Binoculars Carl Zeiss Jena D.F.6x (1)

Magnification: 6x
Aperture (objective diameter): 21 mm
Field of view: 6.8 °
Visible field of view (eyepiece): 41 °
Plasticity: 1.75
The closest focusing distance: 4.8 m
Width: 14.5 cm
Height: 10.8  cm
Weight: 435 g
Production date: 1906-1907.

   In 1906-1907, Carl Zeiss radically changed the construction and the design of his binoculars (both “civilian” and military ones). Optical characteristics were significantly improved for the new devices (field of view and the lenses diameter were increased, while optical aberrations were reduced), and the devices’ construction was also changed: the central hinge and the “ears” for the neck strap were not attached to the binocular with the help of screws any more - they became the whole part with it instaed, an eccentric lens alignment system appeared and the design of its frame changed, prism covers spanned the binocular body and they were lubricated with a special compound at the joints with the purpose of tightness improvement. In addition, the prisms inside the binocular were no longer pressed by prismatic covers, but they were fixed with special flat springs, which increased the device reliability significantly.

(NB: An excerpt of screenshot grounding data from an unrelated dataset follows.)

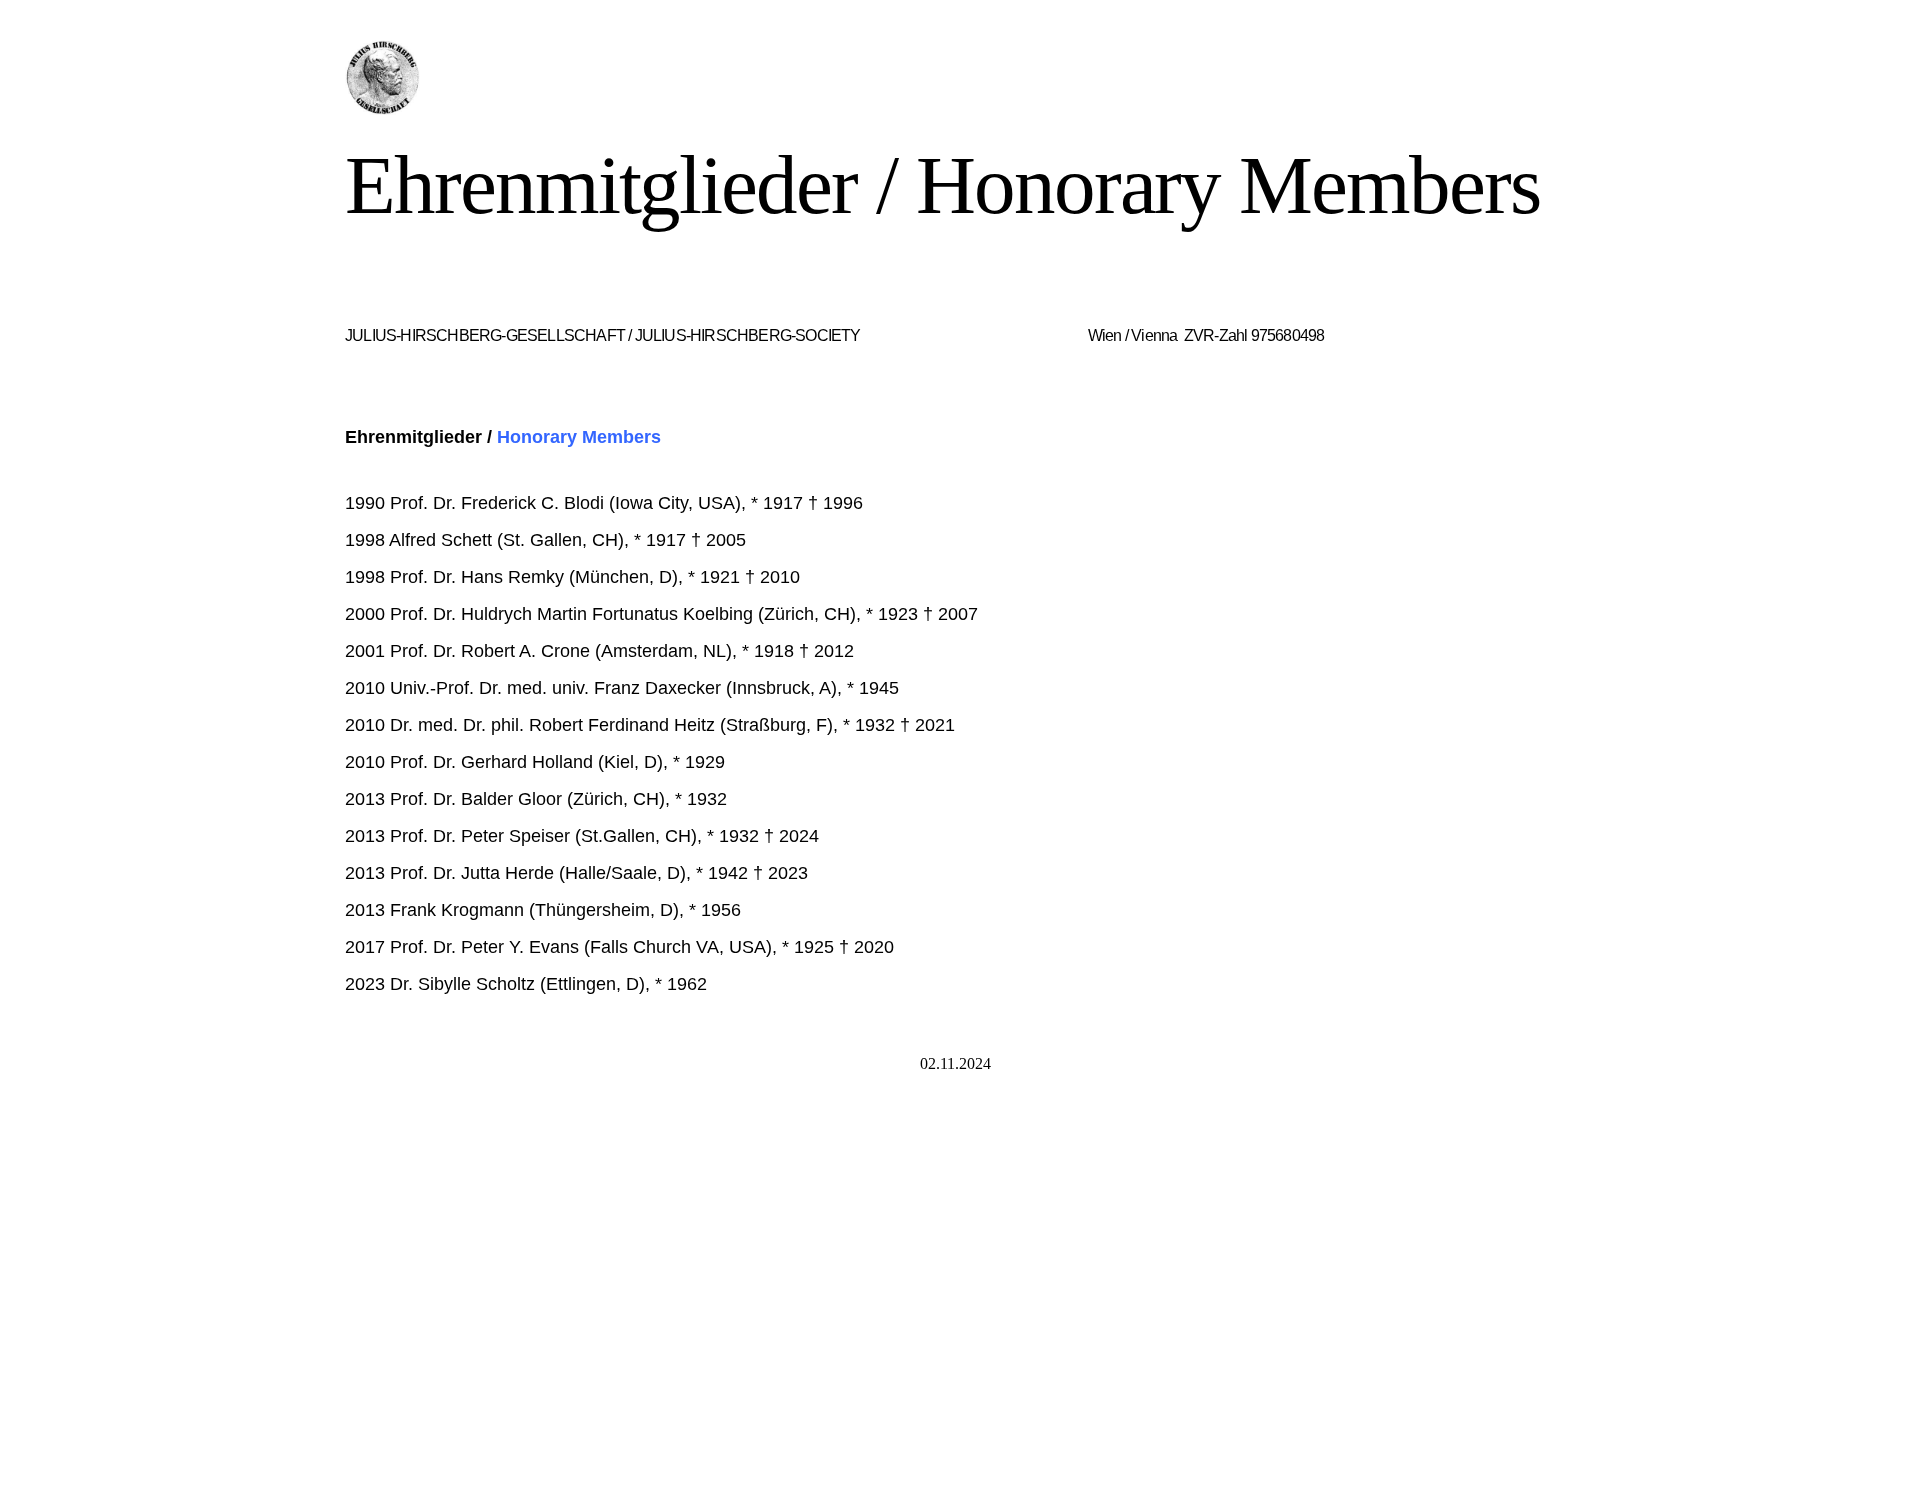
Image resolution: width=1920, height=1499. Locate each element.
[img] (527, 77)
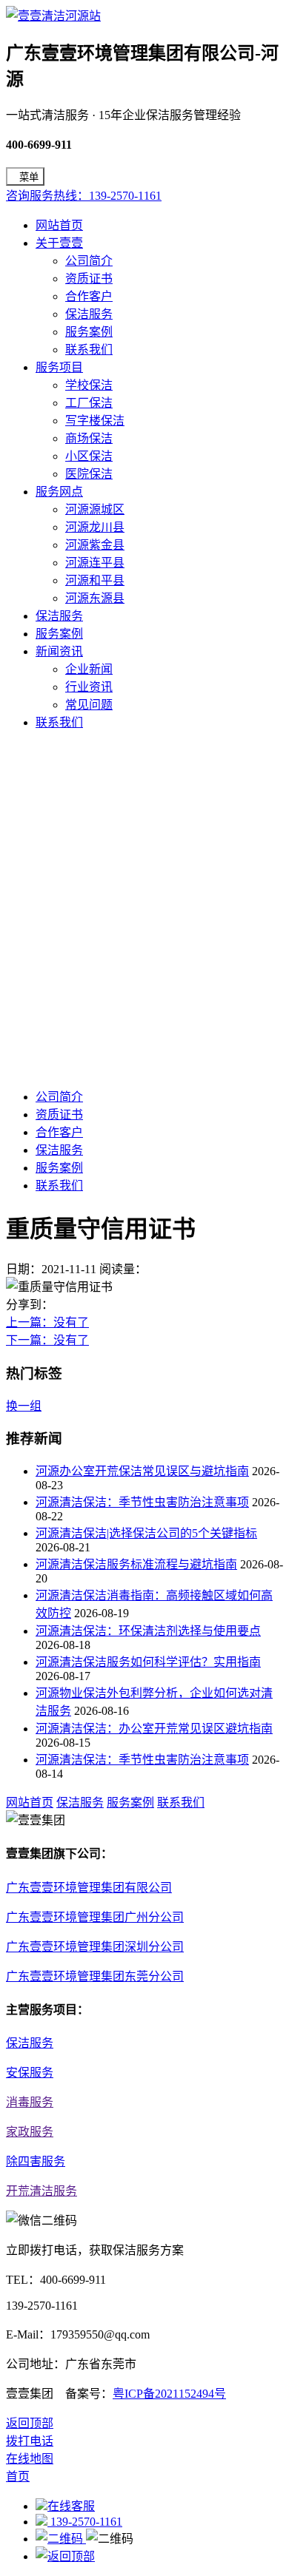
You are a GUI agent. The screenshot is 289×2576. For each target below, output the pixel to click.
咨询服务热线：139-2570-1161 (84, 195)
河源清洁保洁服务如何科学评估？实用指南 (148, 1662)
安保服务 (29, 2072)
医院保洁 (89, 474)
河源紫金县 (94, 545)
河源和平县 (94, 580)
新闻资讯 (59, 651)
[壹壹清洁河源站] (53, 16)
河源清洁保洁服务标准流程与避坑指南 (136, 1564)
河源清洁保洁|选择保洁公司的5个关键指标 (146, 1533)
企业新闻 (89, 669)
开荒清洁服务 (41, 2191)
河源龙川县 (94, 527)
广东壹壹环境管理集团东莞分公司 (95, 1976)
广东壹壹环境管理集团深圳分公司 (95, 1947)
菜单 (29, 177)
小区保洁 (89, 456)
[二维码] (61, 2538)
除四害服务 (35, 2161)
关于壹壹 (59, 243)
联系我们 (89, 349)
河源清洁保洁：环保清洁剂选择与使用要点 (148, 1631)
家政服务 (29, 2131)
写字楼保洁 (94, 420)
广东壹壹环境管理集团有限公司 (89, 1887)
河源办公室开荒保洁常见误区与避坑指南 (142, 1471)
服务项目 (59, 367)
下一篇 (47, 1340)
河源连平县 (94, 562)
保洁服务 (89, 314)
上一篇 (47, 1322)
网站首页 (59, 225)
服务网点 (59, 491)
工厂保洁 (89, 403)
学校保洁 (89, 385)
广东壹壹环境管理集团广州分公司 (95, 1917)
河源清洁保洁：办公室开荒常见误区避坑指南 (154, 1728)
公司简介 (89, 260)
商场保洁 (89, 438)
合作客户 (89, 296)
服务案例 (89, 332)
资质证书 (89, 278)
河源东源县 (94, 598)
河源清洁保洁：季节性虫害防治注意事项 (142, 1502)
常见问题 (89, 704)
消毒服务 (29, 2102)
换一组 (23, 1406)
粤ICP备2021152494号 (169, 2393)
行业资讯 (89, 687)
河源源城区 (94, 509)
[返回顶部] (65, 2556)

   The new version of military binocular D.F.6х (its old version is available by the following link: https://binocollection.com/catalog/binoculars-carl-zeiss-jena-df6x.html) appeared a little bit earlier than its “civil twin” – namely Telex binocular - https://binocollection.com/catalog/binocular-carl-zeiss-jena-telex-6x.html, around the end of 1906. This device became the most popular military binocular of the First World War and its release stopped in the 30s of the last century, before the Second World War. Around 1916-1917, the “D.F.6x” label was changed by “D.F.6x24”. There are several major modifications of this model:
   1st version: 6x21 - the one, where the lens frame and the lower prismatic cover are made as one component (starting from 1906/1907) and having the eyepieces case with the “transverse” knurling (see photo). Nearly 6,000 specimens were produced with such design option.
   2nd version: 6x21 - the one with double-ring type lens frames (starting from 1908/1909);
   3rd version: 6x24 - the one with double-ring type lens frames (starting from 1911/1912);
   4th version: 6x24 - the one with rounded objective covers (starting from 1913) https://binocollection.com/catalog/binoculars-carl-zeiss-jena-df6x-3.html.
   The presented binocular belongs to a very early, 1st version (the lens frame and the lower prismatic cover are made as one component) and it was released around the end of 1906 and the beginning of 1907. The device is rare and it still possesses an old numbering system (serial number), which is located on the front right prismatic cover edge – it is 15456 (see photo). An inscription “P.Nr.6744” (Privatnummer 6744) on the front right prismatic cover means that the binocular has its own number for sale to military personnel in a private order and with the permission of military department. This model was produced for a very short time with such marking.
   The binocular’s “military" application is also proved by the large diameter of the central hinge clamp (lock) (see photo). The interpupillary distances scale is indicated on the upper hinge disk. The eyepieces grooves (knurling) are located perpendicularly to each other (“transverse” knurling), the eyepieces have a diopter scale for acutance adjustment. The upper prismatic cover width is 42.5 mm; the binocular height from lens frames’ lower cut to upper prismatic cover is equal to 65 mm. The eyepieces base diameter is equal to 20.5 mm.
   There are inscriptions “Carl Zeiss Jenna” on the left prism cover. There is also an inscription “D.F.6x P.Nr.6744” on the right prism cover. The inscription is made in block letters (early models had an inscription in italics until 1904) on the background of Carl Zeiss Tessar photo lens schematic image. The serial number “15456” is located on the front right prismatic cover edge. Prism covers are made of brass (they were made of such material until 1915-1916, zinc alloy was used later instead) and they are attached to the binocular carcass with the help of three screws.
   The binocular’s coffer has features peculiar to military coffers of that period (see HansT.Seeger. ZeissHandfernlaser 1919-1946, Modelle-Merkmale-Mythos, pp. 607-627): namely, the rotating side loops for a belt, carrying handle is located on the top cover, wide loop for attaching the coffer to a waist belt, specific rivets (see photo). The coffer’s top cover is of a “seamless” design.